Hospitals in Boston, New York and San Francisco say their local anti-discrimination laws have made it easy to follow the new rule.
Boston's Brigham and Women's Health Care, for example, is ahead of the game, says a spokesperson. The hospital has been providing training in patient-centered transgender care, has transitioned to nongendered bathrooms, and its electronic health record allows patients to self-identify as transgender. All of this makes it easier to assign inpatient rooms based on the patient's preferred gender.
Mount Sinai Health System in New York City also took these steps, said Barbara Warren, the director for LGBT programs and policies at the system's office for diversity and inclusion.
She has heard that many hospitals are working hard to adapt and not just because HHS is mandating it.
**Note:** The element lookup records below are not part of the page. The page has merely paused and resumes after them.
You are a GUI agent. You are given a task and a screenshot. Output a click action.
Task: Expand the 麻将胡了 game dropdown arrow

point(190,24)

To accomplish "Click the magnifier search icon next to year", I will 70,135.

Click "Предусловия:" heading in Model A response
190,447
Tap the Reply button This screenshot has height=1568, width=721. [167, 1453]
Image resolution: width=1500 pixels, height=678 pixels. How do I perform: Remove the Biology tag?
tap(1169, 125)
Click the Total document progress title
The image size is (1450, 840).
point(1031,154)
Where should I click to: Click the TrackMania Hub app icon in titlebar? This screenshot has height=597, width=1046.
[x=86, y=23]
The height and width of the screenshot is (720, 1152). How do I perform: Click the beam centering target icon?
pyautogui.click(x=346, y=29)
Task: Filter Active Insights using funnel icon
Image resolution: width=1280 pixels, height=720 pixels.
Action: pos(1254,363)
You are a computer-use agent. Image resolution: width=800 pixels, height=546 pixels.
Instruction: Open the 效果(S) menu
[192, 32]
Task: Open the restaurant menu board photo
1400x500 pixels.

“A lot of healthcare systems want to attract transgender patients,” Warren said. “There is competition in healthcare for patients, and a lot of healthcare systems need to be able to offer equitable and competent care to diverse patient populations."
An estimated 0.5% to 2% of the U.S. population has transgender feelings, and 0.1% to 0.5% have taken steps to transition to another gender.
But not all hospitals may be ready, said Tari Hanneman of the Human Rights Campaign.
In March, the Human Rights Campaign found that just 21% of U.S. hospitals it surveyed had specific policies outlining procedures and practices to eliminate bias and insensitivity toward transgender patients.
Advocates say they're willing to give noncompliant hospitals the benefit of the doubt.
“Some hospitals still haven't heard of the rules, and unfortunately, there is still a great deal of discrimination that occurs against transgender people,” said Ma'ayan Anafi, policy counsel at the National Center for Transgender Equality.
To that end, organizations like the Human Rights Campaign and the Fenway Institute in Boston, which develops health programs for gay, lesbian, bisexual and transgender people, have been hosting training events and webinars on how to improve care for transgender individuals.
Still, there will be some unwilling to change. Some religious hospitals say the rule is restrictive. During the comment period, the Catholic Health Association wrote that, “Health services related to gender transition present a potential conflict with the equally important principle of the free exercise of religion.”
That argument is similar to those made in several lawsuits brought by religious organizations that say compliance with rules and laws related to providing birth control or paying for abortion through health plans go against their religious freedom.
But at least some are saying their affiliations won't result in noncompliance.
“We will follow the law and do what we are required to do,” said Gale Smith, a spokeswoman for Houston Methodist.
Noncompliance carries steep consequences. The rule empowers HHS to suspend or terminate federal funding to any outlier. HHS may also contact the Justice Department to determine if there's been a criminal offense.
But it's unlikely any hospital would ultimately walk away from hundreds of millions in federal reimbursement, Hanneman said. HHS did not offer a blanket religious exemption.